Work to be completed: Your reply should be a single number, the count of lines in the records that contain "timeframe".

Extracted material:
****

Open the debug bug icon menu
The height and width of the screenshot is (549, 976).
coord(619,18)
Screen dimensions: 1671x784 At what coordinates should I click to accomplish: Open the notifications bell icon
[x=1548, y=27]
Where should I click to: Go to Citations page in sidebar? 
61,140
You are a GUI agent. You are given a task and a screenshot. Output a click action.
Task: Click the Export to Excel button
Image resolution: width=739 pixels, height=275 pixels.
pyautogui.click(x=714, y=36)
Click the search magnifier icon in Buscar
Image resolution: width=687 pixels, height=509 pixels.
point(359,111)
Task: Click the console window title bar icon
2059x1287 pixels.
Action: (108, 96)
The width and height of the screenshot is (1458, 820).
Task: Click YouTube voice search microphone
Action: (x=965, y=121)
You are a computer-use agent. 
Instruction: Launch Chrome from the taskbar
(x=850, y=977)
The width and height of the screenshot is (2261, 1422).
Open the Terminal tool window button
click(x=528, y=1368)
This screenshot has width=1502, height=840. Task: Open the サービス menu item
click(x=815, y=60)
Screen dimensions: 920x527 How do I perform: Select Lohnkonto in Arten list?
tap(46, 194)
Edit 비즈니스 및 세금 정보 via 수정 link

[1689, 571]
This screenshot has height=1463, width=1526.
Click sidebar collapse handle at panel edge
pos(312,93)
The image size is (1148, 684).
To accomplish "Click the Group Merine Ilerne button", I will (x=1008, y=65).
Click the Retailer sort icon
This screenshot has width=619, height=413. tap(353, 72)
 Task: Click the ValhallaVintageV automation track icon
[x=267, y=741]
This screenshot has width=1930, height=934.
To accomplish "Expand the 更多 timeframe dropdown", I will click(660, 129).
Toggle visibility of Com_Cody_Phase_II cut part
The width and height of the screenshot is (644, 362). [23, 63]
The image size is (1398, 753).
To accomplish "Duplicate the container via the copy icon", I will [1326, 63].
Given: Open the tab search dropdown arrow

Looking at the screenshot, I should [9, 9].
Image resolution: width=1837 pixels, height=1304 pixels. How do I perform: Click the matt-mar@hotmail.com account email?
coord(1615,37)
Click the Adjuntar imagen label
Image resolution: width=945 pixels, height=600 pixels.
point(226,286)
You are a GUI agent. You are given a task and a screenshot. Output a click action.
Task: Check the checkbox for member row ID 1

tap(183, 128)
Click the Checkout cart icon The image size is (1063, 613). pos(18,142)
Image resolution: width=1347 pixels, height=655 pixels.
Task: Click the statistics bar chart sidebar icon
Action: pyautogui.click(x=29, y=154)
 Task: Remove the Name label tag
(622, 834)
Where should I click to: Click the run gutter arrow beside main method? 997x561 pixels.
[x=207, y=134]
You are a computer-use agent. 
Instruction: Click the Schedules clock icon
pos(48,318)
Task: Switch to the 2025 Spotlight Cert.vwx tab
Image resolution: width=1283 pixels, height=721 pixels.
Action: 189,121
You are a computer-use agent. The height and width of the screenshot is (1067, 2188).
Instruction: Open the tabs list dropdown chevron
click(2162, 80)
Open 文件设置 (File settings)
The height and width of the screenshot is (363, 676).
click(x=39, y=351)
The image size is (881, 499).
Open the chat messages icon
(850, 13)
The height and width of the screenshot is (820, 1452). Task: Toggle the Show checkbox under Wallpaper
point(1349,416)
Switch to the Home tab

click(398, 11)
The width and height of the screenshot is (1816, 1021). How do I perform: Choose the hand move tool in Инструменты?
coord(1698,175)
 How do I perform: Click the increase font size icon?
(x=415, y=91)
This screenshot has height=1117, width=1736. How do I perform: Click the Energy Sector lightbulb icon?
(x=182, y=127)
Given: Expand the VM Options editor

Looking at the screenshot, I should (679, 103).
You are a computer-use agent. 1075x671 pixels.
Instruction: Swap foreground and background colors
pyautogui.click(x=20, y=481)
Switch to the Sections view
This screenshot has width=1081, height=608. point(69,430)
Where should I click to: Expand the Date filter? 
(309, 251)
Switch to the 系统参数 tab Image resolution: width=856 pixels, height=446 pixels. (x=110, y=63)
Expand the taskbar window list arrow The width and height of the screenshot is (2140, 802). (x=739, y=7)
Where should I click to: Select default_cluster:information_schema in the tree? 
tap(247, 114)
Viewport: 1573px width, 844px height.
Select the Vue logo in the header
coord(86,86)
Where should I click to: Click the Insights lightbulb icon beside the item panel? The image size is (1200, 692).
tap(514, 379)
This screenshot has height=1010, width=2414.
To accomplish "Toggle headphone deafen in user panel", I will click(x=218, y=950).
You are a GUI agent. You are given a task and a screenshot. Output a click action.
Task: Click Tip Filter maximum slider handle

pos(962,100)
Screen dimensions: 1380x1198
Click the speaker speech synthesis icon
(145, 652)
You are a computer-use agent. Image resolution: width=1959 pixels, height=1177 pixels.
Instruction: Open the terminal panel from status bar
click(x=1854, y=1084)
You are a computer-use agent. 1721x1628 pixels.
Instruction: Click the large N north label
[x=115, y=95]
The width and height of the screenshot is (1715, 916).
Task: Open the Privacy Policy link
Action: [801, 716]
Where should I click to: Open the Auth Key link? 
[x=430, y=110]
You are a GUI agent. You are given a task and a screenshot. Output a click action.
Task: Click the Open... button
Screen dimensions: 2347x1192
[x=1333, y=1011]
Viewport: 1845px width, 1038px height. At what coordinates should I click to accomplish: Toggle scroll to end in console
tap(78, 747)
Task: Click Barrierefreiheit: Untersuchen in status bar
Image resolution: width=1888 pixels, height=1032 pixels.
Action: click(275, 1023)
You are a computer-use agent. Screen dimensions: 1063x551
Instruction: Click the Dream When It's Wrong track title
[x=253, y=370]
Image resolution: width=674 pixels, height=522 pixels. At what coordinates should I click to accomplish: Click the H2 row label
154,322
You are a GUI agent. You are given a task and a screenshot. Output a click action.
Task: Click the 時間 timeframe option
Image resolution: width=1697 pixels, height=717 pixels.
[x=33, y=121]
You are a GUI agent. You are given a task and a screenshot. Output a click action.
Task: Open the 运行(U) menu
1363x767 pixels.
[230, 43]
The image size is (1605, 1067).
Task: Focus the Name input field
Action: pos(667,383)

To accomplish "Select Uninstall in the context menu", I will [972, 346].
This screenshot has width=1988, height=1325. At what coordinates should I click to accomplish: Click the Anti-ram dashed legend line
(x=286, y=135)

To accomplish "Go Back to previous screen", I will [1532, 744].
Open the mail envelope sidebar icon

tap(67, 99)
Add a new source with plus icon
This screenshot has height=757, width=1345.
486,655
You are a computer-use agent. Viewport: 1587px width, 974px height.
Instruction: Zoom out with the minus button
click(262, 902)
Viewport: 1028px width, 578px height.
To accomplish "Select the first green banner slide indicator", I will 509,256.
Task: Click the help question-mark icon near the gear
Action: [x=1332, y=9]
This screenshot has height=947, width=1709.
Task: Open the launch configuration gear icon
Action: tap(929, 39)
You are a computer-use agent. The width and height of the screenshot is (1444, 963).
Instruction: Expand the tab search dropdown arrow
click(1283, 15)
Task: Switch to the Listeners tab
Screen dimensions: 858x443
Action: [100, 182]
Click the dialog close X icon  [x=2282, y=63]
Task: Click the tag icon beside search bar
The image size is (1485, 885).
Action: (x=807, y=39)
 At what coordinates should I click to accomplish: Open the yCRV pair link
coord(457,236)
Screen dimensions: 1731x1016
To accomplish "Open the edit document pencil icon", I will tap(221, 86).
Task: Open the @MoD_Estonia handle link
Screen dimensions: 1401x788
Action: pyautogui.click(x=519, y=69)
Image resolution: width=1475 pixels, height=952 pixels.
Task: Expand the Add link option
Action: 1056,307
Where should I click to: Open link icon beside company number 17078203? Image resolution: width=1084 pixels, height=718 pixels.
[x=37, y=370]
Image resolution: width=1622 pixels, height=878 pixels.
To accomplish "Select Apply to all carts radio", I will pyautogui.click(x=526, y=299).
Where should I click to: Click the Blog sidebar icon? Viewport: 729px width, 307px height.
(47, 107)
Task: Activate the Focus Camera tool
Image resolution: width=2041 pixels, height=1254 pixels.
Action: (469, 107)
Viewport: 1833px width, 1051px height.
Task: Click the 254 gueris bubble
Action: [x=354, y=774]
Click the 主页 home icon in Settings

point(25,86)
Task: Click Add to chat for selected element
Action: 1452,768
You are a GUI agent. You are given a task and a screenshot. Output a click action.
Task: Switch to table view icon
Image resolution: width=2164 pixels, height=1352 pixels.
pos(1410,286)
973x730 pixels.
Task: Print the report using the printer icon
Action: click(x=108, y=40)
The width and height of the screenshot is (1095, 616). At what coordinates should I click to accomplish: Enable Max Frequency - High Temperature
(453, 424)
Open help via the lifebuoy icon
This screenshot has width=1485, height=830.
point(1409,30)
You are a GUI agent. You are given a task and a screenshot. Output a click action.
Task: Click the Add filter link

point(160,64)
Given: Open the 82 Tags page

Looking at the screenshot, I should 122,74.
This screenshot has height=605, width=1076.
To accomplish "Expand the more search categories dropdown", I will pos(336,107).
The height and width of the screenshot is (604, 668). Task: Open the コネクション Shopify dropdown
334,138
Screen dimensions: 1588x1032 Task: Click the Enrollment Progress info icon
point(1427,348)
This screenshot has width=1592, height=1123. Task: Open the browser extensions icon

****

Completed task: 2